National sporting association

British Underwater Sports Association (BUSA) is the British affiliate of the Sports Committee of Confédération Mondiale des Activités Subaquatiques (CMAS).

It was created in 1997 to fill the vacancy on the CMAS Sport Committee for the United Kingdom caused by the expulsion of the British Sub-Aqua Club from CMAS in order to ensure ongoing access to international competition offered by CMAS for British underwater sports teams.

Its members include the British Finswimming Association, British Octopush Association and British Spearfishing Association.
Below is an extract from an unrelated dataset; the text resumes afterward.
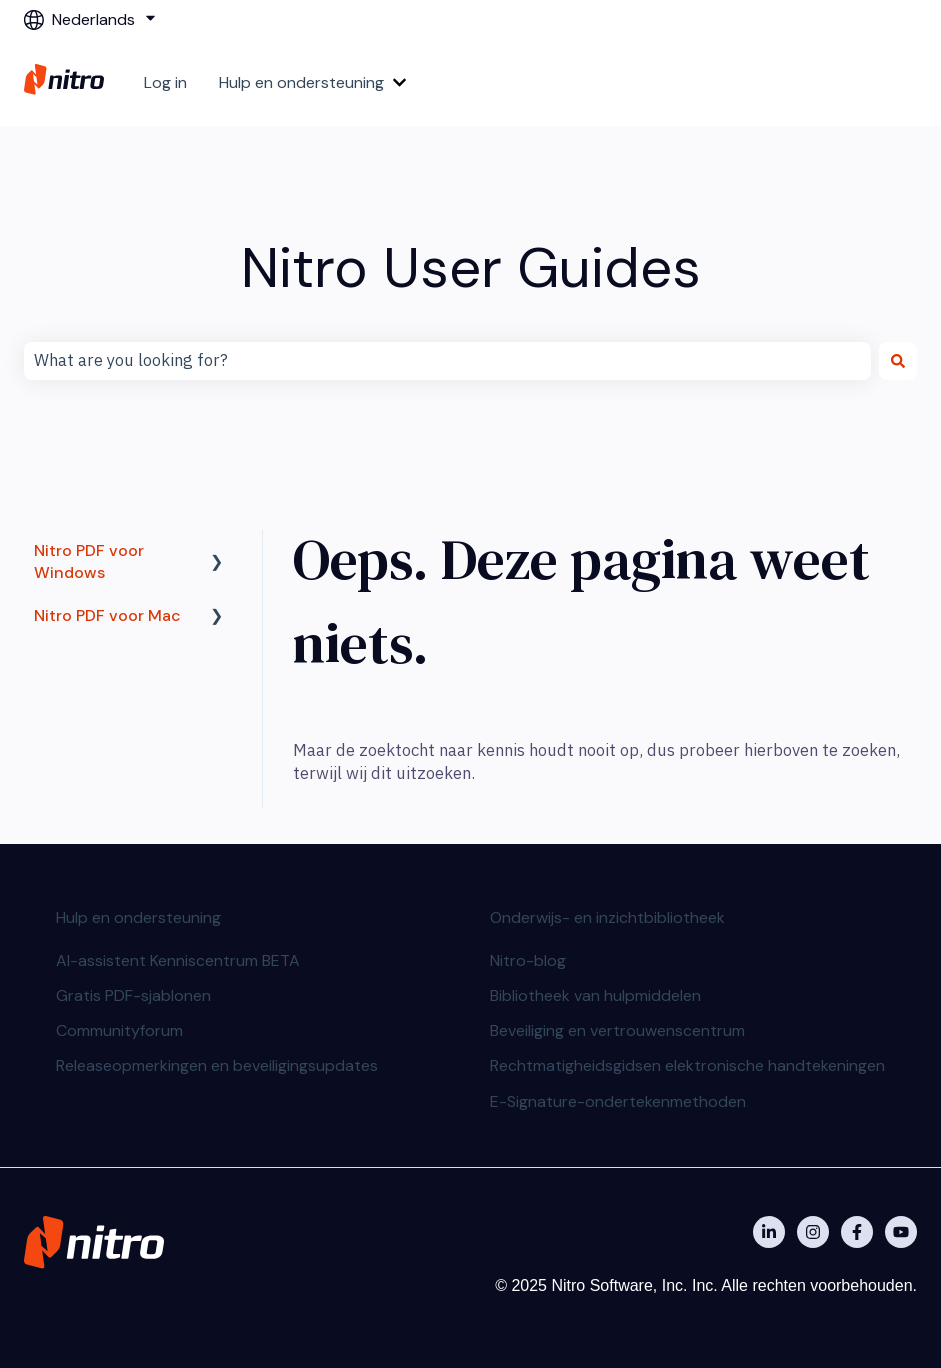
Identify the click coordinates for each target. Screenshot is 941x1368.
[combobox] (447, 361)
Its role is exclusively one of representation of British underwater sports at the international level. It does not have any recognition from the British government or the governments of the four constituent countries of the UK. BUSA members seeking government funding for sporting activities are required to obtain a letter of support from the National Governing Body (NGB) for Sub Aqua in their country. These include the BSAC for the UK and England, Northern Ireland Federation of Sub-Aqua Clubs for Northern Ireland, the Scottish Sub Aqua Club for Scotland and the Welsh Association of Sub Aqua Clubs for Wales. However, in June 2013, UK Sport and Sport England reportedly published their requirements for the acceptance of BUSA as the NGB for underwater sports in the UK.